There's a lot of material about Friedman's investigations, media appearances etc. in the fairly distant past (e.g. 1960s and 1970s), which are of limited interest. Also there's too much said about Friedman's (again long-distant) work on various government-funded nuclear propulsion projects; the sole relevance being to demonstrate that (a) Friedman is a scientist, and (b) many UFO sceptics (including scientists) make ill-informed statements about e.g. whether interstellar travel is possible.
The book takes numerous other swipes at UFO sceptics, particularly those who have had conflicts with Friedman; and while it appears he has justification in his criticisms of them, it is written in an arrogant, personal tone which is distracting. As if, this is his last chance to settle a bunch of old scores, so he's going to make the most of it.
There is also rather a lot about the Majestic-12 documents (supposedly about a top secret US government committee dealing with crashed UFOs), which is hard for most readers to follow: much discussion of signatures, military ranks, date formats, typewriter fonts, paper, and other ins-and-outs of documentary evidence of the kind that might be raised by an expert in some abstruse court case. Though the content of the documents would be interesting if more were available, the arguments about their veracity are of little interest to non-specialists.

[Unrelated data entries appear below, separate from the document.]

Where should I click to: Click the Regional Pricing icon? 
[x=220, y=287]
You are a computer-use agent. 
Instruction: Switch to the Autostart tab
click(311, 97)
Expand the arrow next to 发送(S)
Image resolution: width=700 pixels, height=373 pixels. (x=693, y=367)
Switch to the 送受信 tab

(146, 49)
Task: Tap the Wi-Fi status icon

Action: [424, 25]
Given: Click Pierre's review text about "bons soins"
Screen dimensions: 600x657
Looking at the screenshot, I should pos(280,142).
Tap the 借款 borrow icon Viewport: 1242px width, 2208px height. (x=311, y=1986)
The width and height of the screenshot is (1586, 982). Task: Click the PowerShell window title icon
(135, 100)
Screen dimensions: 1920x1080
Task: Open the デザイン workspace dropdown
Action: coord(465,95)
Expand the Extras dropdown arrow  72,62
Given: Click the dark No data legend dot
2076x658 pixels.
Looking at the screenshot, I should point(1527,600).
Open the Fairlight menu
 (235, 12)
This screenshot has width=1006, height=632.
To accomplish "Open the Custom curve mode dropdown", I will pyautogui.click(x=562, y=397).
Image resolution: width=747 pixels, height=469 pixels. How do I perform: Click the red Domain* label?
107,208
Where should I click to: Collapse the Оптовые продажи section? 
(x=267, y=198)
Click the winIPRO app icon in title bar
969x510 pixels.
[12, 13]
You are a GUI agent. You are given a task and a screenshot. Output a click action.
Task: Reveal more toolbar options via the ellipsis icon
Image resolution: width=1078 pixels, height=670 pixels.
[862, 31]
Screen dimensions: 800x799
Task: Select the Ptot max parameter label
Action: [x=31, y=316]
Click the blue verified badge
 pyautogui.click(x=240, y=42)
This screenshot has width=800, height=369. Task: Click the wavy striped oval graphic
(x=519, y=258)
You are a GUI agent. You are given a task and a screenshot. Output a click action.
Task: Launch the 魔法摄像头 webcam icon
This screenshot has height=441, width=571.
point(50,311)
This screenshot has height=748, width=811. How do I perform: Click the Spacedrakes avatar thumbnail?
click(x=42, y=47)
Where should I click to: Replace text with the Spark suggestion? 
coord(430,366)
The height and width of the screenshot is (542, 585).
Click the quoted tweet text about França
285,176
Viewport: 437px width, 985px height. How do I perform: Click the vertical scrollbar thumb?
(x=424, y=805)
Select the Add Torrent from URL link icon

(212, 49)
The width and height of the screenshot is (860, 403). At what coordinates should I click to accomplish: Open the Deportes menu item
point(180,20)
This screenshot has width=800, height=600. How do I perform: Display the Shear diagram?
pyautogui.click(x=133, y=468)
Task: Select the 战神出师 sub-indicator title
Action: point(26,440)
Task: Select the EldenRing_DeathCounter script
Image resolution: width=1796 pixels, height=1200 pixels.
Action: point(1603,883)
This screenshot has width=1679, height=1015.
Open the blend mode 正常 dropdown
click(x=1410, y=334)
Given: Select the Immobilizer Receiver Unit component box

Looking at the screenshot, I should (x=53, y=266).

Aside from the above, the fact that this book should have been properly edited by someone becomes clear on pages 79-80, in which (with a strange sense of deja vu) the reader becomes aware that a substantial discussion of Friedman's analysis of Soviet nuclear space propulsion and the crash of the Cosmos 954 satellite had already appeared on pages 47-48. It seems Friedman forgot that he'd already made the same points earlier, albeit in slightly different wording. Though the book does list an editor, clearly no-one read it properly before it went to press.